Set task =>
Please answer these questions about the Statistics 200 lab page, one per line:
1. Under what file name is the tab-delimited Census data to be saved?
2. Which columns are summed to create the vector under18?
3. What value does foo(4) return?

--- START OF Text passage ---

Stat200 lab2

Statistics 200: Lab 2 (Friday 12 September)

Today's tasks:
Reading data from other sources; data from WWW sites (such as StatLib at Carnegie-Mellon University, and the U.S. Census Bureau). Data frames. Evaluation frames. Libraries. Search lists.

Getting Census data (using Netscape or other internet browser)

Click on the link to the U.S. Census Bureau. Navigate your way through to the data for New Haven County:

select 1990 Census Lookup;
select STF3A;
select Connecticut, and check the State-County level;
select New Haven County, and check State-County-County Subdivision;
check 'select/retrieve all ...';
(don't stare at the page for too long);
check table P13;
look at it in HTML;
back; then check 'tab-delimited format' ...
You should now be looking at a mess. Choose 'save-as' from the file menu, then save the mess as a text file called c:\user\NHage.txt

Now you are ready to have some fun with Splus.

Getting data into Splus

Try

> age <- read.table("NHage.txt")   # shouldn't work
> count.fields("NHage.txt")     # here's why
> age_read.table("NHage.txt",sep="\t")  #almost, but header messed up
> age_read.table("NHage.txt",sep="\t",header=T)

Look at age after each attempt. What happened? (Hint: ?read.table) See

HELP for other ways of getting data into Splus.

You now have a data frame. It acts like both a matrix and a list.

Save the first five rows of the data frame as age5. Use age5 as the test case for the first problem. It is a good idea to experiment with small data sets whenever you are trying to get a function to work.

Try dim(age), dimnames(age). Try running attributes() on each column of the data frame. (You can select columns by name or number, as for matrices, or by using the $ notation for lists.) Try

> lapply(age,attributes)       
 # applies the attributes() function
 # to each component of the data frame

What do all those attributes mean?

Problem 1

Need HELP with the use of fix() for writing functions?

Build yourself a function that takes a data frame as argument, and carries out the following operations. Assume that you will be feeding in a data frame whose rows have labels like "Ansonia town", ...

Kill the first three columns.
Create vectors under18 (sum the first twelve columns) and over18 (the remaining columns), giving the populations for each town under and over the age of 18 years. (Hint: ?apply or HELP)
Strip the characters " town" from the end of each row name. (Hint: ?nchar, ?substring)
Return a new data frame, with the stripped town names as row labels, and columns called under18, over18.

Run your function, saving the output as age.split.

Problem 2

Build yourself a function, which takes a data frame like age.split as argument, and which draws a picture with horizontal bars showing the under18 + over18 population for each town, with the town names used as labels for each bar. (Hint: ?barplot, ?as.matrix, ?t)

Problem 3

From the Census lookup, get the data for the white population of New Haven town in 1990, broken down by age and sex (an old joke). Write a function to construct a population pyramid (compare with an example that I prepared for a paper) for the town. Make sure you save this function, because next week you will be using it as the starting point for some fancier graphics.

Important HELP concerning saving your work.

Where Splus finds things

Try

 > x <- 3 
> foo_function(y){  x<- 15;  y + x  } 
> foo(4) 
[1] 19 
> foo(x) 
[1] 18
> x 
[1] 3

Explain.

I assume you still have the data frame age.split lying around. Try

> search()
# This function returns the list of directories, 
# in order, where Splus looks for objects.  
# It is called the "search path".
> objects()

--- END OF Text passage ---
--- START OF Listed records ---

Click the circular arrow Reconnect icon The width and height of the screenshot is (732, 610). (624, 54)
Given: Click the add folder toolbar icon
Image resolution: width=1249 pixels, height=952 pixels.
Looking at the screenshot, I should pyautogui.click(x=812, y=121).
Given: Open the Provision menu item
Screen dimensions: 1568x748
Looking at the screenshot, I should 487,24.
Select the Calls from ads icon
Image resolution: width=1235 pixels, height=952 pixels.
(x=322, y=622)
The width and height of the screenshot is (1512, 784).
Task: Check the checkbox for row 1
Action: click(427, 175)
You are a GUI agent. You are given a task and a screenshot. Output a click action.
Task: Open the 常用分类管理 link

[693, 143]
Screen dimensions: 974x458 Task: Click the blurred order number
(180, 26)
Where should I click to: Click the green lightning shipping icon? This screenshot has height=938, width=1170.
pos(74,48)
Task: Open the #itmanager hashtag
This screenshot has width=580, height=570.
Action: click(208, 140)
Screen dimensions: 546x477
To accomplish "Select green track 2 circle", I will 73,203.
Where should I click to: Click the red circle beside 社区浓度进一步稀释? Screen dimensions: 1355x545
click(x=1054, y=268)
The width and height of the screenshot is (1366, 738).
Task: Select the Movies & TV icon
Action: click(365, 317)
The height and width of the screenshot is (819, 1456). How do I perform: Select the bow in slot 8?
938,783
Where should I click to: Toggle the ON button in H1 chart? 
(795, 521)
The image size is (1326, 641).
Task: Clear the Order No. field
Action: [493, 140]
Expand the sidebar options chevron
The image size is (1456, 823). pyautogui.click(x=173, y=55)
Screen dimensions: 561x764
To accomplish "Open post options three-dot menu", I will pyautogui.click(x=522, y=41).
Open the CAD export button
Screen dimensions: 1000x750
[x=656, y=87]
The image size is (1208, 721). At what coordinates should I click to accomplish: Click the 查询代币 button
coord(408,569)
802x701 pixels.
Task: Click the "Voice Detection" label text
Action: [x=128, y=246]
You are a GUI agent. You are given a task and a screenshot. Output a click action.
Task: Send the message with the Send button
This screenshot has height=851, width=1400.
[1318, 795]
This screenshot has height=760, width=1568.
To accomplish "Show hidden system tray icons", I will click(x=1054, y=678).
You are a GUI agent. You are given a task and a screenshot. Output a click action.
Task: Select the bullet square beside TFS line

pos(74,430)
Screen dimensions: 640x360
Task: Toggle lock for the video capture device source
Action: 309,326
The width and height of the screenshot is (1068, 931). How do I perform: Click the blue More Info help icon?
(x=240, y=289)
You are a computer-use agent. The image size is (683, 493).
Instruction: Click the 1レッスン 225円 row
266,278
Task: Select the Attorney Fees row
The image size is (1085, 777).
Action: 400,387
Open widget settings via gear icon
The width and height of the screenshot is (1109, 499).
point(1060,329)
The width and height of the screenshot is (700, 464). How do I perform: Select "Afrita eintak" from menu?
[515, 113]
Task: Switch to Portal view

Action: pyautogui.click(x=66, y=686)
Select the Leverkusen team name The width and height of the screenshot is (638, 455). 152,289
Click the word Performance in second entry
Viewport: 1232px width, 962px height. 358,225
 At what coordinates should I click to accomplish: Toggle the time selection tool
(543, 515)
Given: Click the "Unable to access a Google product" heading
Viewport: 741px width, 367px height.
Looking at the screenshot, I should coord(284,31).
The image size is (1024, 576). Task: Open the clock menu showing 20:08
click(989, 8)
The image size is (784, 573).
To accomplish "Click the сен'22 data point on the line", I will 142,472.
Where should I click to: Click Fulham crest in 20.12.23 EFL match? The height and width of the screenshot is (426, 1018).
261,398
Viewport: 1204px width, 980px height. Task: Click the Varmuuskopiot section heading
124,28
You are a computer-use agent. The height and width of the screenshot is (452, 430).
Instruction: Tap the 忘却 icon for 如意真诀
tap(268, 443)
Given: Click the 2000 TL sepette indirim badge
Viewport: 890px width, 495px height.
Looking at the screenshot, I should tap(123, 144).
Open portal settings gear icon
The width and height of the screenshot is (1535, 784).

--- END OF Listed records ---

The reply =>
1. c:\user\NHage.txt
2. The first twelve columns
3. 19